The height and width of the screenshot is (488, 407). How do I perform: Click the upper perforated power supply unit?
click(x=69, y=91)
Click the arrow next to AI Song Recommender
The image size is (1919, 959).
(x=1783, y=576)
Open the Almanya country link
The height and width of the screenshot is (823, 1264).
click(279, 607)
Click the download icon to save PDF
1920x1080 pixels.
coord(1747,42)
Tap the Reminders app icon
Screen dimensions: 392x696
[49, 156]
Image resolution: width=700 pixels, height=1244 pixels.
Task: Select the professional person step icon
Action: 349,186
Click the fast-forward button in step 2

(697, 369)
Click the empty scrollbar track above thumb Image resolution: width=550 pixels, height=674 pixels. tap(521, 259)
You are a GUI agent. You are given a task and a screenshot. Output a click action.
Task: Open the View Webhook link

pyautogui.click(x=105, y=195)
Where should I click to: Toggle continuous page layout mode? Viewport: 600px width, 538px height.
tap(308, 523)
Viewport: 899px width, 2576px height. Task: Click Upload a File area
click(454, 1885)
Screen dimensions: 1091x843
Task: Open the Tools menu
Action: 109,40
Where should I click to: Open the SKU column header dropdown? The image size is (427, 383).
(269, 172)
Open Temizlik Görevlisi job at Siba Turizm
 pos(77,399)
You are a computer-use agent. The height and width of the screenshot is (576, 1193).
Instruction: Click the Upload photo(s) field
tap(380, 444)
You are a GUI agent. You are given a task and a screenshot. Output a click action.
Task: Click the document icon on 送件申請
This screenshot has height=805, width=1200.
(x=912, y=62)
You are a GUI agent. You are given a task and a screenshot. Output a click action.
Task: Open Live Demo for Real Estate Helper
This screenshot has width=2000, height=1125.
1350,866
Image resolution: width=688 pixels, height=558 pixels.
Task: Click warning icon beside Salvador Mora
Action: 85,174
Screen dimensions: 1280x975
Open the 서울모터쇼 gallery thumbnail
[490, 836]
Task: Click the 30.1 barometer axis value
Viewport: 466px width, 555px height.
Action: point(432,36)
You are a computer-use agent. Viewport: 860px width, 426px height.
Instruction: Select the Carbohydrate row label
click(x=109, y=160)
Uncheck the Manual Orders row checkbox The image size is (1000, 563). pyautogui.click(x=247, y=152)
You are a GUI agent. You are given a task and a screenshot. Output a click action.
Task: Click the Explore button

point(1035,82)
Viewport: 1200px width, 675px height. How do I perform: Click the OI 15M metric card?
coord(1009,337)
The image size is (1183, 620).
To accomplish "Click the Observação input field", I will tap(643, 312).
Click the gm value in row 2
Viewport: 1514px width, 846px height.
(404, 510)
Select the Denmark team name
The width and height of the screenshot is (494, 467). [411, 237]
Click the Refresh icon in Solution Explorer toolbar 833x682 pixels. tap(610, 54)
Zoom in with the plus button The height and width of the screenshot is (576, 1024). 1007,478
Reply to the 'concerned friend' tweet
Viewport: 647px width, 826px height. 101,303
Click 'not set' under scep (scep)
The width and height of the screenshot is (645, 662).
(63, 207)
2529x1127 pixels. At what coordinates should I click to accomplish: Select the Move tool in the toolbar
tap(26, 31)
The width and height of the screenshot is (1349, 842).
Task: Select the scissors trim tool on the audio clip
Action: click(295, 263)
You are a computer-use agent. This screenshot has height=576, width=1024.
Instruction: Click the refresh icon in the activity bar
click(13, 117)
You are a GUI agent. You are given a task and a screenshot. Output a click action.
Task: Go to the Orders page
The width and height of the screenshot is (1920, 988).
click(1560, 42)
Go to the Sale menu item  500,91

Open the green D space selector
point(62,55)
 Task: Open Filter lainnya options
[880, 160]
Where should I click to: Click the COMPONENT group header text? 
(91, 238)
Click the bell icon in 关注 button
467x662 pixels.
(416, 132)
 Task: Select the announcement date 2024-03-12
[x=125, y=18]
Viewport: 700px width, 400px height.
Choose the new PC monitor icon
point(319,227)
-------------------------
▶ Problem details
Repeat, unchanged, every line of the records between the line containing "Open the Almanya country link" and the line containing "Image resolution: width=700", inclusive.

▶ Solution for this problem
Open the Almanya country link
The height and width of the screenshot is (823, 1264).
click(279, 607)
Click the download icon to save PDF
1920x1080 pixels.
coord(1747,42)
Tap the Reminders app icon
Screen dimensions: 392x696
[49, 156]
Image resolution: width=700 pixels, height=1244 pixels.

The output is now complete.